/cmu-17-691

repo for CMU course - Machine Learning in Practice

Primary LanguageJupyter NotebookMIT LicenseMIT

Machine Learning in Practice (CMU 17691) Spring 2023

Each folder represents resources and notes for each lecture. Students should submit notes to the appropriate folder via a PR (currently 2023-spring ). Historical class notes and group product presentations are available in the other folders for reference.

Description

As Machine Learning and Artificial Intelligence methods have become common place in both academic and industry environments many resources have focused on methods and techniques for applications. However, there are other considerations that must be addressed when deploying such techniques into practice (or production). The purpose of this course is to cover topics relevant to building a machine learning system deployed into operations. Such systems have technical requirements including data management, model development, and deployment. However, business/organizational impacts must also be considered. Machine learning systems can be expensive to produce and operate. Students will learn about trade-offs in design, implementation, and expected value.

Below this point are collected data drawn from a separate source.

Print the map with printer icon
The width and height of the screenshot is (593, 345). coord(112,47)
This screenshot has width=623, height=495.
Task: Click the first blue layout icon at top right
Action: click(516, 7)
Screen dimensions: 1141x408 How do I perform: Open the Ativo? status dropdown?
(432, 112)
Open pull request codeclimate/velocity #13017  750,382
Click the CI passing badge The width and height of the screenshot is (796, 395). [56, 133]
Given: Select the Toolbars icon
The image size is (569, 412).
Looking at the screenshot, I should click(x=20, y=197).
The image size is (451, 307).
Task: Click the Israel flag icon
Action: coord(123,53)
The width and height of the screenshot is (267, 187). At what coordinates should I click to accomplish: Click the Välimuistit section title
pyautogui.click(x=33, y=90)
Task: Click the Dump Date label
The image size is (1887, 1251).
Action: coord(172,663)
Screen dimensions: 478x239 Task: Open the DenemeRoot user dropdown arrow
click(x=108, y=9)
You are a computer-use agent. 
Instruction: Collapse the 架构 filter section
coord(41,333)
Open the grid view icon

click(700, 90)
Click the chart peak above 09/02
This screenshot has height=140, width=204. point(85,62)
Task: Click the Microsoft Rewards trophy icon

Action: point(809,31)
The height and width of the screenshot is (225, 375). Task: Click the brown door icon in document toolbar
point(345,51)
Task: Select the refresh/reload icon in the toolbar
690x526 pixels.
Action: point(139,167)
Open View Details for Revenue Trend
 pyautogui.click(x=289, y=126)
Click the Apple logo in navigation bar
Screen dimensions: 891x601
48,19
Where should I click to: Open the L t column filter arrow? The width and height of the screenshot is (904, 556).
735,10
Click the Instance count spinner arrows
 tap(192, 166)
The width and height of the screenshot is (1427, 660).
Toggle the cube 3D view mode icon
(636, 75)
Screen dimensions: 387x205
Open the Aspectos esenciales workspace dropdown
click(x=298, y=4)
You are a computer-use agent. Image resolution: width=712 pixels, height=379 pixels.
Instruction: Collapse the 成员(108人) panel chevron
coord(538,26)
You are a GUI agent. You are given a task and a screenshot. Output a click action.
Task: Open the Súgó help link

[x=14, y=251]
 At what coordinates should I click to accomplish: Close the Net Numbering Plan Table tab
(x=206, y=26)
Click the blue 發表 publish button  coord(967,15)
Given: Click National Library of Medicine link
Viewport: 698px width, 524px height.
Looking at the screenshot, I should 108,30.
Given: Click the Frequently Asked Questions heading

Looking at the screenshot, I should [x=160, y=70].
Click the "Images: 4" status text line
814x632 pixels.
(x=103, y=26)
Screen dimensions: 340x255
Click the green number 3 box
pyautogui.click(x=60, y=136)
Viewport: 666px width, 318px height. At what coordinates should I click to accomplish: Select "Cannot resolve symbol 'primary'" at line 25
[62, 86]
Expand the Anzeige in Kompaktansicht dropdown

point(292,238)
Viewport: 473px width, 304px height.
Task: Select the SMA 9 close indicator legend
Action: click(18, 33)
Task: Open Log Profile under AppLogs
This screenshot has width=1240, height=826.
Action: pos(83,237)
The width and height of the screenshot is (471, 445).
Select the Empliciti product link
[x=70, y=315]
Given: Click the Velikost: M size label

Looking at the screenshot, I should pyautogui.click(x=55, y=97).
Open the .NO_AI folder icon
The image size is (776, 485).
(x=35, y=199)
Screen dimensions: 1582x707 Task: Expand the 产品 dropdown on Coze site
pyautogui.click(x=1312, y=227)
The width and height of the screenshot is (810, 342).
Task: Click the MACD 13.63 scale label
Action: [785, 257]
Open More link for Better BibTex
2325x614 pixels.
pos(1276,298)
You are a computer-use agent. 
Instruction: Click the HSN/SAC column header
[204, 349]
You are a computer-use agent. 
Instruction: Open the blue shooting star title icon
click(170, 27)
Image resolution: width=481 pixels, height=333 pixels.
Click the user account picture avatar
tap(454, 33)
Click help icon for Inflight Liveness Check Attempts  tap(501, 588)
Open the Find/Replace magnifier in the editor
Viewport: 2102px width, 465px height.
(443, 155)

After completing this course, students will:

  1. Have the ability to deploy products with machine learning and AI components
  2. Understand how to implement data pipelines and data engineering systems
  3. Calculate the approximate value provided by a machine learning system to an organization
  4. Understand how to continually assess the value and quality of a deployed machine learning system

Course Textbook: Designing Machine Learning Systems

Prerequisites: Introductory course in Machine Learning. Understanding of basic machine learning concepts (i.e., supervised/unsupervised learning, cost functions, confusion matrix, regression vs. classification). Working knowledge of Python 3.x, familiarity with Docker (not required but will be useful). This is a graduate level course.

Assessments: Evaluation will be based on the following distribution:

  • 60% Group Project (with peer grading)
  • 20% in-class participation (classes are an active dicussion format)
  • 20% homework assignments

Waitlist: The waitlist will be monitored and cleared periodically based on students’ interest and instructor capacity.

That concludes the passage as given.